Anonymous 0 Comments

It was a big problem. I have worked in Industrial automation and we had to update systems. Some of them quite old. Those systems are not connected to Internet and the production facility they are automating is not changing, so sometimes you can see quite old control systems still in use. Some of my coworkers even had to be at work on New Years eave, but there was no emergency. We have done our homework well and the systems were ready to roll over.

It is no small thing when something goes wrong with an automation system for production of steel and you have many tons of molten steel that is cooling down and you need to restart the production line or conticaster or whatever system. One coil from a hot rolling mill sells for 50k Euro and they are produced every 90 seconds. How much money is lost when there is 90 minutes un-planned outage?

I have also helped a small company to overhaul their information system for collection of production data to a year 2000. The system was designed well, with 4 digits for year, but somebody very clever at the company thought many years before 2000 that they will save a bit of time when they start entering year in two digits – 89 instead of 1989. So when 2000 rolled over, the records for new production were at the bottom of the list, well below dates beginning with 8x and 9x. You can’t simply replace dates in all tables at once to the correct value, because tables in a database are in “relations” so the database will not allow you to, for example, delete a client when there are jobs associated with his ID, because those records would be “orphaned”. So it was a complicated process that had to . Even if it was basically just replacing 99 with 1999, 98 with 1998 … . You have to backup everything first, so they do not lose more than a decade of production records when you screw something up.

Anonymous 0 Comments

Yes it was, but the paranoia got out of control due to the media coverage.

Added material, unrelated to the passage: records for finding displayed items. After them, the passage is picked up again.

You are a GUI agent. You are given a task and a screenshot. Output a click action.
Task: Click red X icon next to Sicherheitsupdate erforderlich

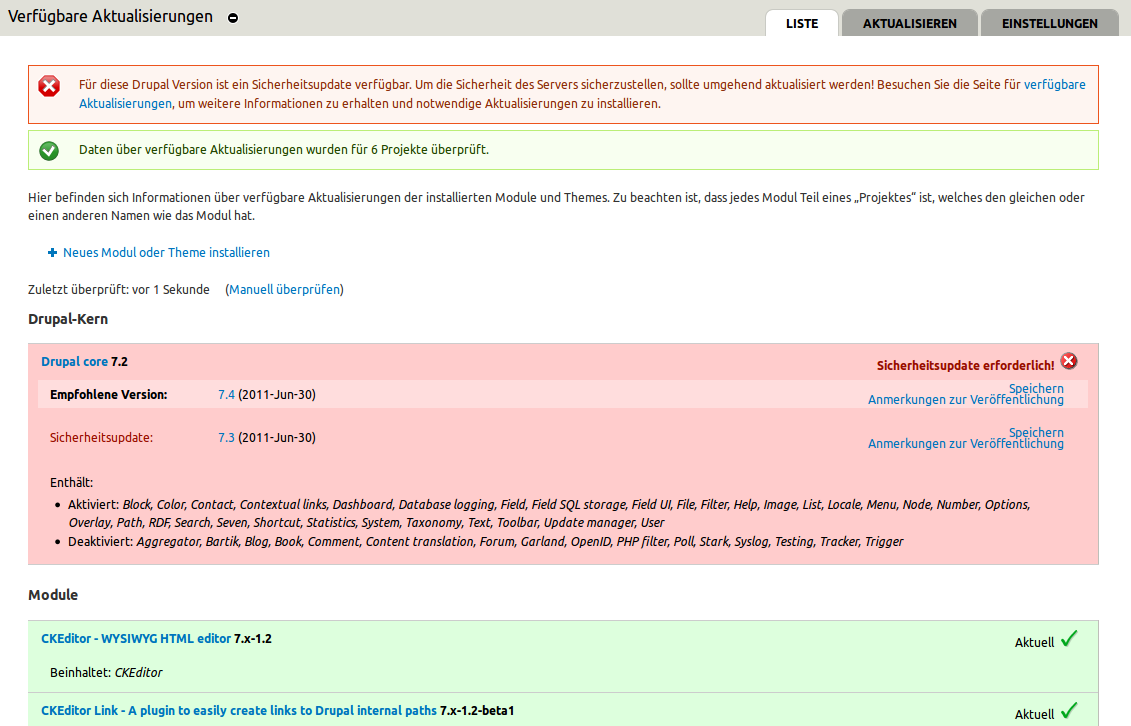tap(1069, 361)
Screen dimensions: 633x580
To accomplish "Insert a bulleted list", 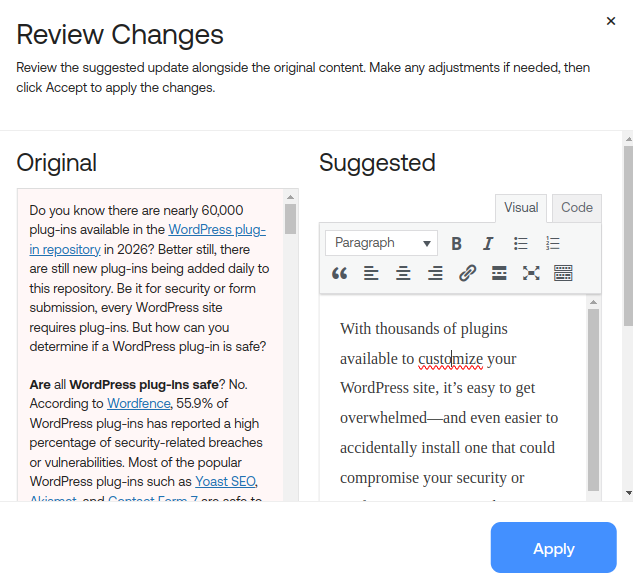I will pos(520,243).
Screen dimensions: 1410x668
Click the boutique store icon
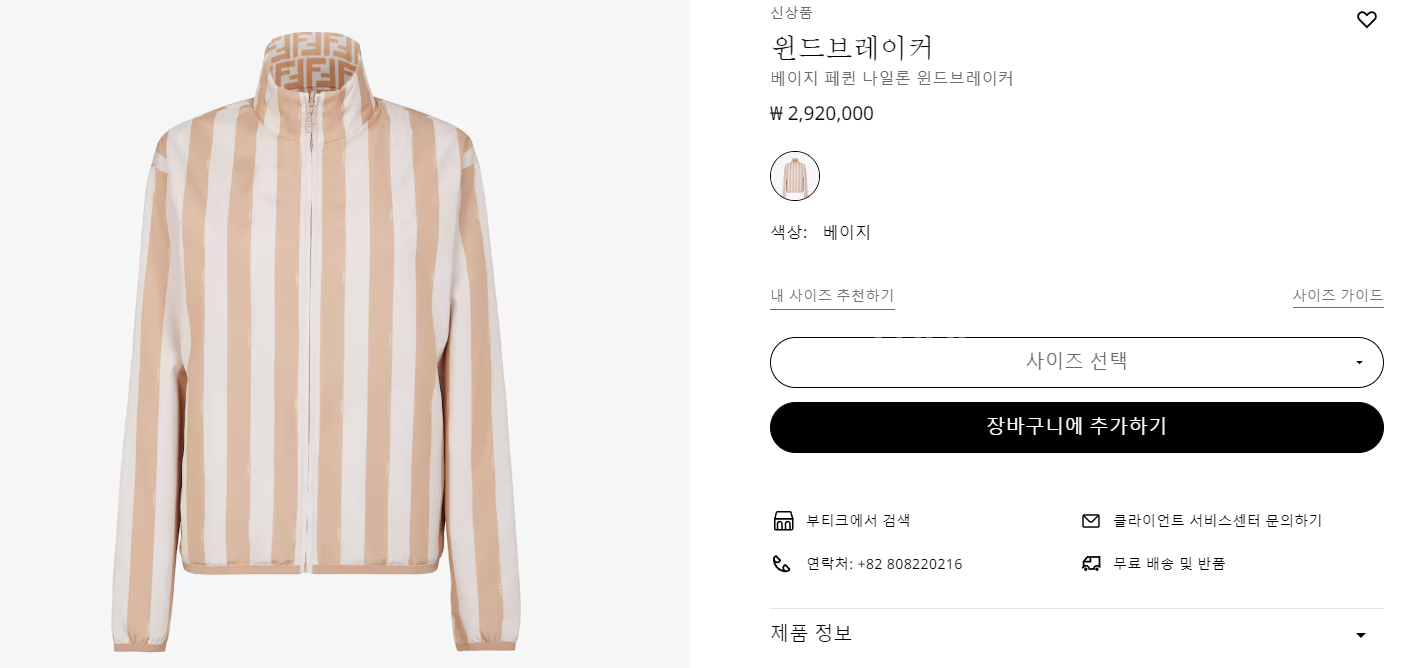783,521
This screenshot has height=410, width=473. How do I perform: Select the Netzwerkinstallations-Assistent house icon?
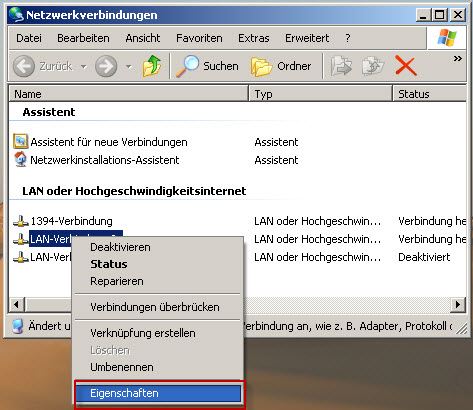tap(20, 159)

Keep in mind that in 1999 personal computers were common and the internet existed, but they were nowhere near as common or understood as they are now. Smartphones didn’t exist either. So while a lot of businesses were computerized the average person was less likely to understand how a computer worked and therefore could panic about it.

Y2K could have been really bad but only if companies hadn’t addressed it. If the software hadn’t been fixed bank statements, utility bills, insurance companies, etc could have had serious problem on Jan 1, 2000.

But it’s not like the problem was only discovered with 6 months to go… it was well understood that it would be a problem for well over a decade.

IT people had spent a decade getting software and hardware upgraded to get rid of the Y2K bug, and companies spent tons of time in ’98 + ’99 testing everything to make sure there wasn’t a problem.

By the time Dec 31, 1999 came around just about all the bugs had been worked out but the media had blown it up so much that everyone was very panicky about it.

People refused to fly, some people bought up supplies and food in case they couldn’t buy anything Jan 1, people were powering down their houses to avoid surges, it was nuts.

My former boss was working at a bank during Y2K and they spent New Years Eve in the server room eating Chinese food and monitoring all the banking software in case something exploded… it didn’t.

In the end nothing of consequence happened.

The craziest thing was what happened to Canada’s Space Channel.

On New Years at midnight they started a fake news broadcast about how Y2K had destroyed the world. Reporting the power grid was collapsing, planes were falling out of the air. There was a man on fire walking in the background. It was hilarious. They ended the segment with the text ‘In the spirit of War of the Worlds’

Anonymous 0 Comments

Hundreds of thousands of hours of mitigation. We got there. We won this one. D’ya think we’ll win 2038?